Stored records
+---+
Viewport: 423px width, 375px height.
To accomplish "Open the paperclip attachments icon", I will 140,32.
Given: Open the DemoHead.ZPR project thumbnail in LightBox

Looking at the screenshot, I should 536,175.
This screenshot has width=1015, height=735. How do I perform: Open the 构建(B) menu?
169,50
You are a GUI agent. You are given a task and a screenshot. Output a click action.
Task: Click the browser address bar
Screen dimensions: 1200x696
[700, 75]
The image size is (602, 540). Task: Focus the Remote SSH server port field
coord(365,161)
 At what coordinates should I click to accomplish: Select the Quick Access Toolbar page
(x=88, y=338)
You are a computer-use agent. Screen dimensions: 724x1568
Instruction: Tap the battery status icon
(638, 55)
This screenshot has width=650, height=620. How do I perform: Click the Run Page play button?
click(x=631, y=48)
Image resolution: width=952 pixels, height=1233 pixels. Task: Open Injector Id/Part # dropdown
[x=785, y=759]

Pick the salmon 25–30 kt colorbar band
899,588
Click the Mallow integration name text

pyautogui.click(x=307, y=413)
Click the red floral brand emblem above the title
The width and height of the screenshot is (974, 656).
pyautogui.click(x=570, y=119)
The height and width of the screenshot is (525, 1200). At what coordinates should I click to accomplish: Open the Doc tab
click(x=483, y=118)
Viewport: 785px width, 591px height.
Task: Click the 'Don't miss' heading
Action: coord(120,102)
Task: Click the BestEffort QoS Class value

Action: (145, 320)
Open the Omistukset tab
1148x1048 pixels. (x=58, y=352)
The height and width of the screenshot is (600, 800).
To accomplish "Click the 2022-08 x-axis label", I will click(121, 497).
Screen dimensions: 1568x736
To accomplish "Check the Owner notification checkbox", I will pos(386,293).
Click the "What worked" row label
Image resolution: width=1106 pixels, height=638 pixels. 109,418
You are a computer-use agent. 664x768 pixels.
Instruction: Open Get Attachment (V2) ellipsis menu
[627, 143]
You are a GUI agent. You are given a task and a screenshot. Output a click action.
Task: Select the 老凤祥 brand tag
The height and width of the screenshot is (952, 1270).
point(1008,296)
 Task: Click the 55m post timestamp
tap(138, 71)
+---+
Which of the lines in the data hold the string "will"? Report each of them by copying it.

To accomplish "Open the paperclip attachments icon", I will 140,32.
To accomplish "Click the 2022-08 x-axis label", I will click(121, 497).
To accomplish "Check the Owner notification checkbox", I will pos(386,293).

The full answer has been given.